Our Identity Is A Fiction
Our self-identity is a fiction, a misnomer.
Misnomer: a wrong or inaccurate name or designation.
We are not an identity, a personality, a name. We cannot even be a ‘Buddhist’. If we identify with a group – or anything – we are trapped in it. The Buddha wasn’t a Buddhist.
A person is a persona, a mask, a character in a play or work of fiction; it’s an illusion. An avatar. Why? Because we are, first and foremost, a consciousness before we start naming things and ourselves.
There are those in this world who want us to identify with some thing, rather than what we truly are. This is make-believe. Belief is an acceptance that something exists or is true, without proof. Some even want to arrest or kill those who do or do not believe.
Our language has been doctored to persuade us to use words in a way that is opposite to their original meaning. As an example, to say “I believe I am telling the truth” means that we are not sure whether we are telling the truth … so, it’s not absolutely true.
Enter: the “Strawman”.
Strawman: an intentionally misrepresented proposition that is set up because it is easier to defeat than an opponent’s real argument.

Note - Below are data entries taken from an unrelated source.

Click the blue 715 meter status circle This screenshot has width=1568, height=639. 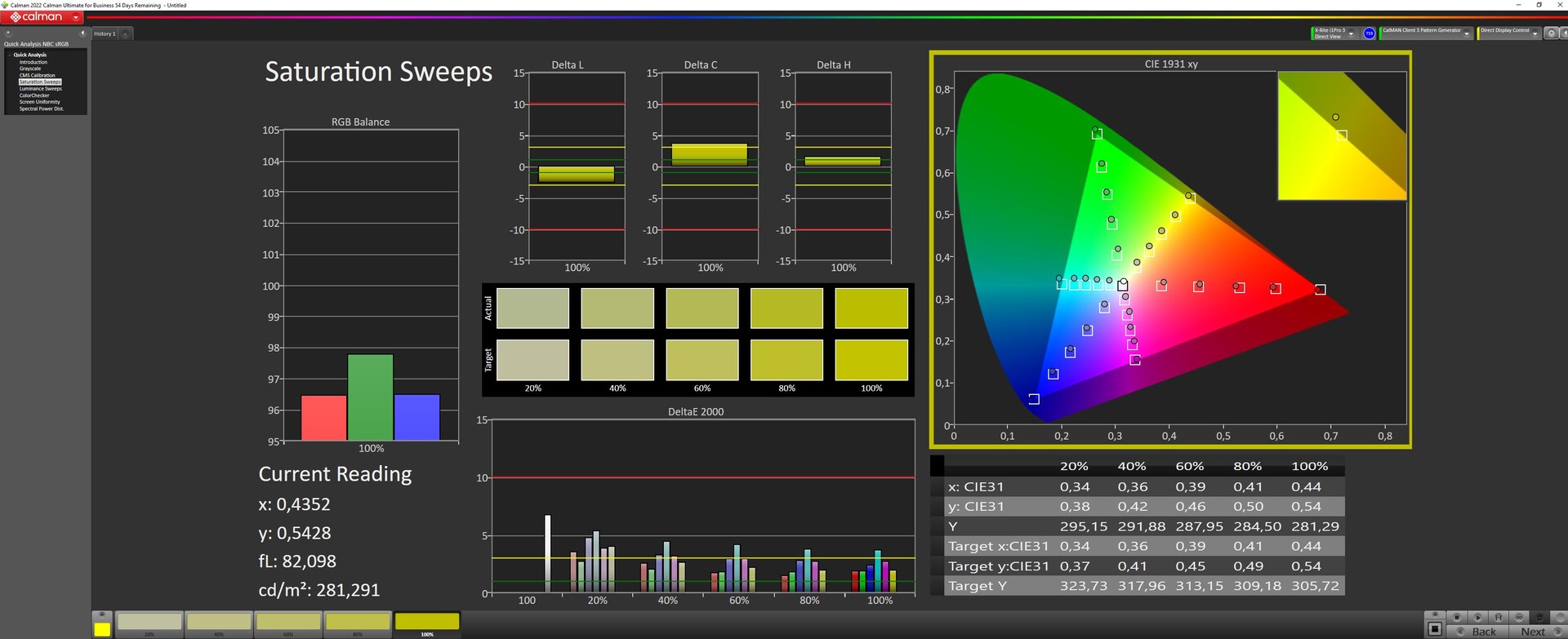pyautogui.click(x=1369, y=33)
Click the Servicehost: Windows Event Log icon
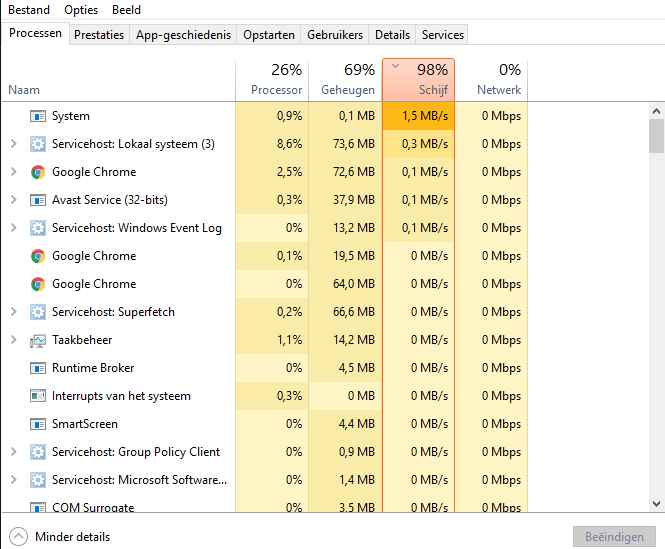The image size is (665, 549). pos(38,228)
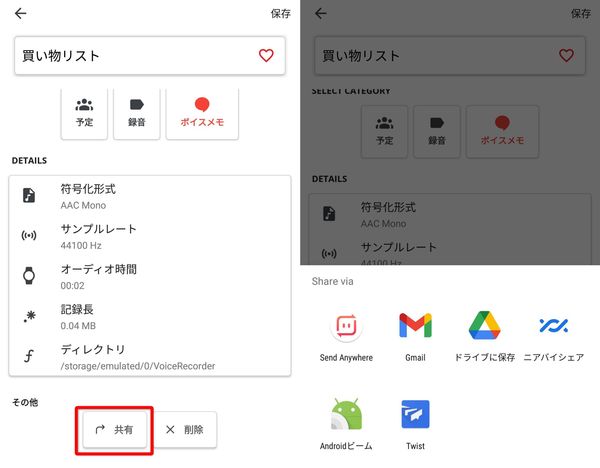The width and height of the screenshot is (600, 468).
Task: Tap the back arrow on left screen
Action: click(20, 13)
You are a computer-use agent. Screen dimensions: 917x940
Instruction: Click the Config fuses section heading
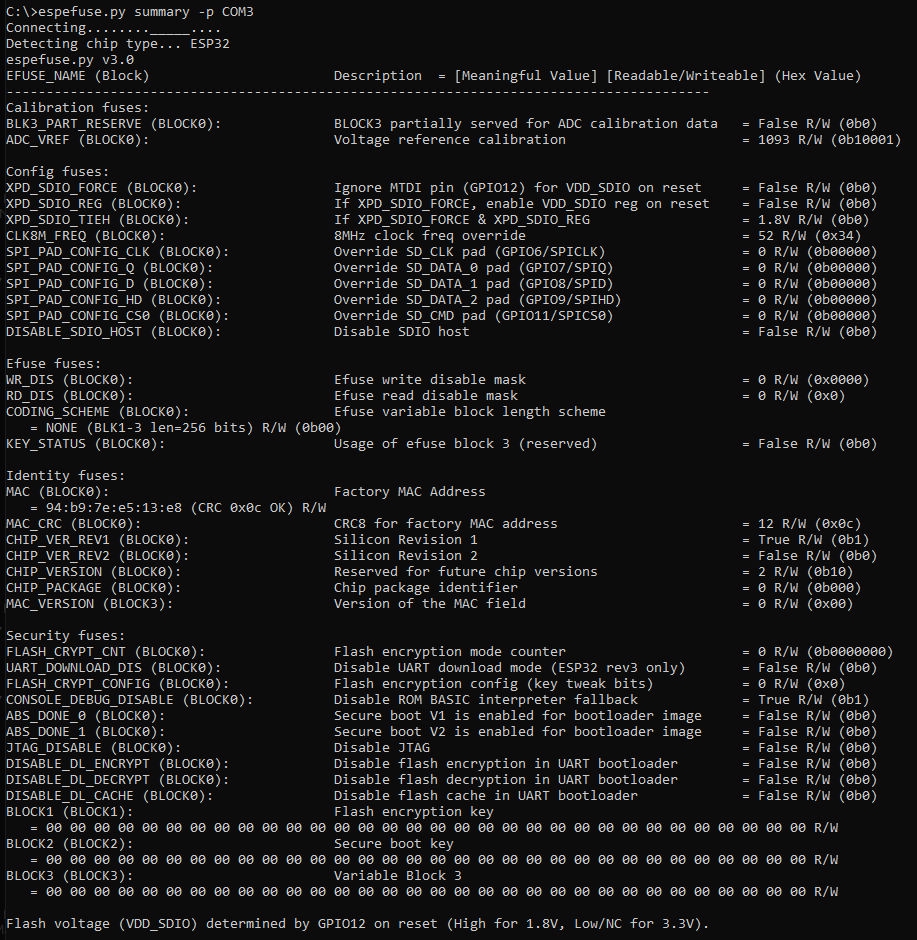[58, 172]
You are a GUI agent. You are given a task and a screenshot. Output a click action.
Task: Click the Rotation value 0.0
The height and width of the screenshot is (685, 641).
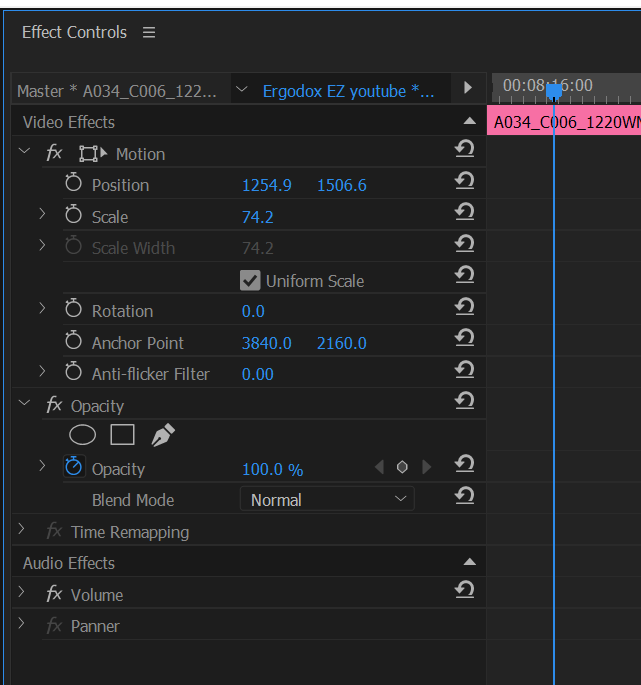253,311
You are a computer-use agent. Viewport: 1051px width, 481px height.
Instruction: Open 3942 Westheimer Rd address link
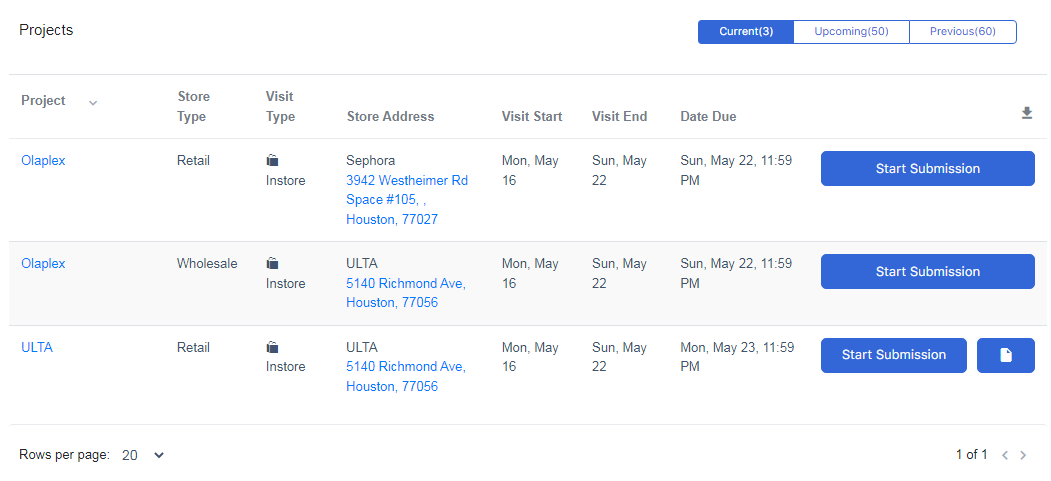pos(406,181)
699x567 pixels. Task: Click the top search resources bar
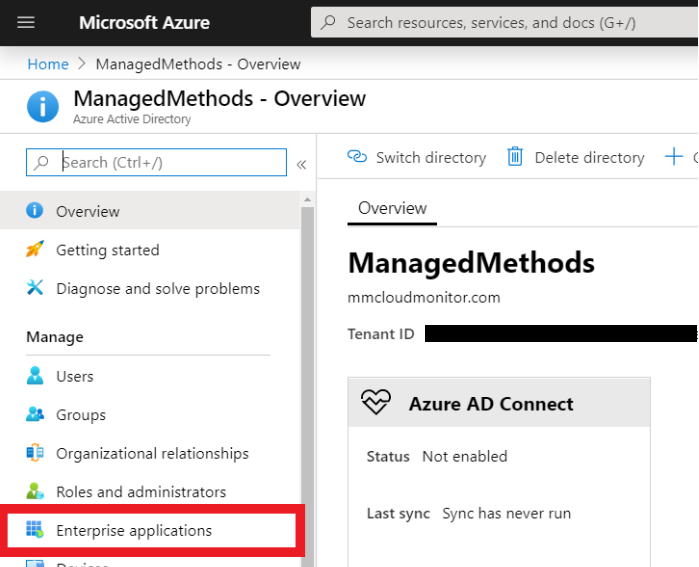(500, 22)
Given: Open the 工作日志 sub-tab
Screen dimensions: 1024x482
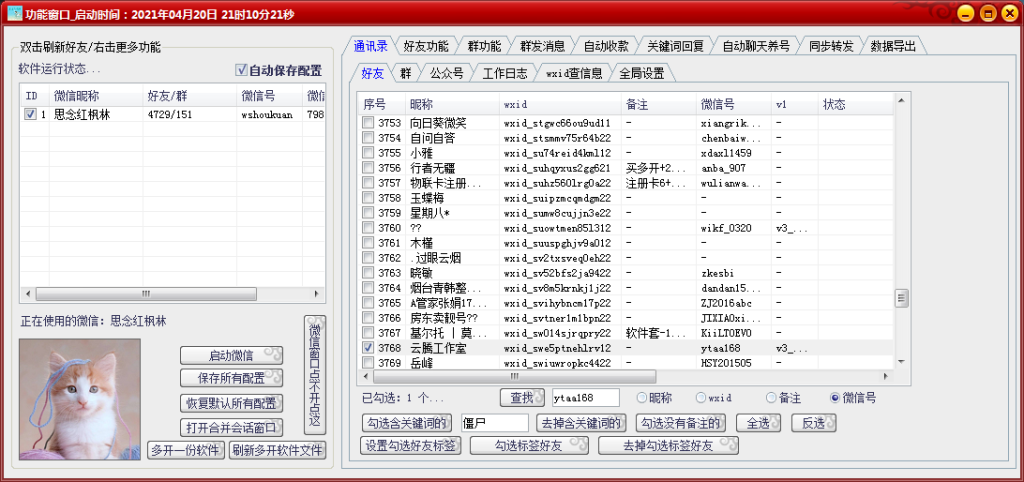Looking at the screenshot, I should pyautogui.click(x=504, y=73).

The identification with a name, a persona, a set of ideas supersedes – takes the place of – a being’s original reality of pure consciousness.
A person can be attacked and dismantled.
Pure consciousness cannot.
If we do not know what we are, we can become a thing of fantasy.
When we realise that we are a thing of fantasy, we are free.
This is what Buddhism calls shattering the illusion;
‘breaking open the egg shell of ignorance’.